What you are asked to do
The entries below should be transcribed in their entirety, exactly as written.

Data for this task
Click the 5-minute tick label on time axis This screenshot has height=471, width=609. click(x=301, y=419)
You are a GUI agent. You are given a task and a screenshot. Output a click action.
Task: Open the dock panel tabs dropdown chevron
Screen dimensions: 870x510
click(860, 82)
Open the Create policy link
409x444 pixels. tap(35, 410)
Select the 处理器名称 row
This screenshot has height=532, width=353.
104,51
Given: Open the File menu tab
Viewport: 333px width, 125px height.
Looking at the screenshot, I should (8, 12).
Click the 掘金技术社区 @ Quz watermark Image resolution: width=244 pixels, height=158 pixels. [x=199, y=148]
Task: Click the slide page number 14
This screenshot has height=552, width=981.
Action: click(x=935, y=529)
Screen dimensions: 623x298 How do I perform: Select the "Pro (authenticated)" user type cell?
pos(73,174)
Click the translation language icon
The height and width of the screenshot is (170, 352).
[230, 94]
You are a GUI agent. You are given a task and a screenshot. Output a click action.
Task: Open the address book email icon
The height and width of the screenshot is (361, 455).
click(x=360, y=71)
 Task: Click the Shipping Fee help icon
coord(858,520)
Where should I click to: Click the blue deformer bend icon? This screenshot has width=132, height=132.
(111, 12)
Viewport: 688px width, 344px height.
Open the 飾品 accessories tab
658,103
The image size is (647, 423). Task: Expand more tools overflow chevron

Task output
Click the 5-minute tick label on time axis This screenshot has height=471, width=609. click(x=301, y=419)
You are a GUI agent. You are given a task and a screenshot. Output a click action.
Task: Open the dock panel tabs dropdown chevron
Screen dimensions: 870x510
click(860, 82)
Open the Create policy link
409x444 pixels. tap(35, 410)
Select the 处理器名称 row
This screenshot has height=532, width=353.
104,51
Given: Open the File menu tab
Viewport: 333px width, 125px height.
Looking at the screenshot, I should (8, 12).
Click the 掘金技术社区 @ Quz watermark Image resolution: width=244 pixels, height=158 pixels. [x=199, y=148]
Task: Click the slide page number 14
This screenshot has height=552, width=981.
Action: click(x=935, y=529)
Screen dimensions: 623x298 How do I perform: Select the "Pro (authenticated)" user type cell?
pos(73,174)
Click the translation language icon
The height and width of the screenshot is (170, 352).
[230, 94]
You are a GUI agent. You are given a task and a screenshot. Output a click action.
Task: Open the address book email icon
The height and width of the screenshot is (361, 455).
click(x=360, y=71)
 Task: Click the Shipping Fee help icon
coord(858,520)
Where should I click to: Click the blue deformer bend icon? This screenshot has width=132, height=132.
(111, 12)
Viewport: 688px width, 344px height.
Open the 飾品 accessories tab
658,103
The image size is (647, 423). Task: Expand more tools overflow chevron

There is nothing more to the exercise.